The problem >> Copy the rows below word for word.

Input material >>
* * * * *

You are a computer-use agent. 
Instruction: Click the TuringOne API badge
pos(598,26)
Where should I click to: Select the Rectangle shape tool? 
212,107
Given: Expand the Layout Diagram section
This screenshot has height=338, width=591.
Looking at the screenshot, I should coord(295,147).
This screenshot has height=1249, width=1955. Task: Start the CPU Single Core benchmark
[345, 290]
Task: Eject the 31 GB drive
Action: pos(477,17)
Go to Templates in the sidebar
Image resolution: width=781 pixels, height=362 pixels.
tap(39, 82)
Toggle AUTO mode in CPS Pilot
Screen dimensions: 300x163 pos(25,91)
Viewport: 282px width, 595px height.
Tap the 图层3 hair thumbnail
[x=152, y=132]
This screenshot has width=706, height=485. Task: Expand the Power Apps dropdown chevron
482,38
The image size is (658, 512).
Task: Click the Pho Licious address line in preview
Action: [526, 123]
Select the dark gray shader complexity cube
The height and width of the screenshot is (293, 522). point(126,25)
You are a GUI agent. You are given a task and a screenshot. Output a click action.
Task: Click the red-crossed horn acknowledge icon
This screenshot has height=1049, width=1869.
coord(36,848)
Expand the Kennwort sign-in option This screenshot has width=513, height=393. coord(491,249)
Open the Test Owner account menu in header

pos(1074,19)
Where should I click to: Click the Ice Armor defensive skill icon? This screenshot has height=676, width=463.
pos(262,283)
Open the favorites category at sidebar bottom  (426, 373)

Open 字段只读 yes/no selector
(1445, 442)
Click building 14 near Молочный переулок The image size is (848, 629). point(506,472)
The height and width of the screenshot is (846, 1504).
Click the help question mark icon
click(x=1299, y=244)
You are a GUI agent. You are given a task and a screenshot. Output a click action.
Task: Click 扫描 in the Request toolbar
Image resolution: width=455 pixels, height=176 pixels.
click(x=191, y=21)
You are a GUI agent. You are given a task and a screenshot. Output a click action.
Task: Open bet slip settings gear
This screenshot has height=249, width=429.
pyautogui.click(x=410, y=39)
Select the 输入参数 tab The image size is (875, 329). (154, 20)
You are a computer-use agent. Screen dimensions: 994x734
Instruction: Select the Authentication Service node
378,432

* * * * *

Task answer >>
You are a computer-use agent. 
Instruction: Click the TuringOne API badge
pos(598,26)
Where should I click to: Select the Rectangle shape tool? 
212,107
Given: Expand the Layout Diagram section
This screenshot has height=338, width=591.
Looking at the screenshot, I should coord(295,147).
This screenshot has height=1249, width=1955. Task: Start the CPU Single Core benchmark
[345, 290]
Task: Eject the 31 GB drive
Action: pos(477,17)
Go to Templates in the sidebar
Image resolution: width=781 pixels, height=362 pixels.
tap(39, 82)
Toggle AUTO mode in CPS Pilot
Screen dimensions: 300x163 pos(25,91)
Viewport: 282px width, 595px height.
Tap the 图层3 hair thumbnail
[x=152, y=132]
This screenshot has width=706, height=485. Task: Expand the Power Apps dropdown chevron
482,38
The image size is (658, 512).
Task: Click the Pho Licious address line in preview
Action: [526, 123]
Select the dark gray shader complexity cube
The height and width of the screenshot is (293, 522). point(126,25)
You are a GUI agent. You are given a task and a screenshot. Output a click action.
Task: Click the red-crossed horn acknowledge icon
This screenshot has height=1049, width=1869.
coord(36,848)
Expand the Kennwort sign-in option This screenshot has width=513, height=393. coord(491,249)
Open the Test Owner account menu in header

pos(1074,19)
Where should I click to: Click the Ice Armor defensive skill icon? This screenshot has height=676, width=463.
pos(262,283)
Open the favorites category at sidebar bottom  (426, 373)

Open 字段只读 yes/no selector
(1445, 442)
Click building 14 near Молочный переулок The image size is (848, 629). point(506,472)
The height and width of the screenshot is (846, 1504).
Click the help question mark icon
click(x=1299, y=244)
You are a GUI agent. You are given a task and a screenshot. Output a click action.
Task: Click 扫描 in the Request toolbar
Image resolution: width=455 pixels, height=176 pixels.
click(x=191, y=21)
You are a GUI agent. You are given a task and a screenshot. Output a click action.
Task: Open bet slip settings gear
This screenshot has height=249, width=429.
pyautogui.click(x=410, y=39)
Select the 输入参数 tab The image size is (875, 329). (154, 20)
You are a computer-use agent. Screen dimensions: 994x734
Instruction: Select the Authentication Service node
378,432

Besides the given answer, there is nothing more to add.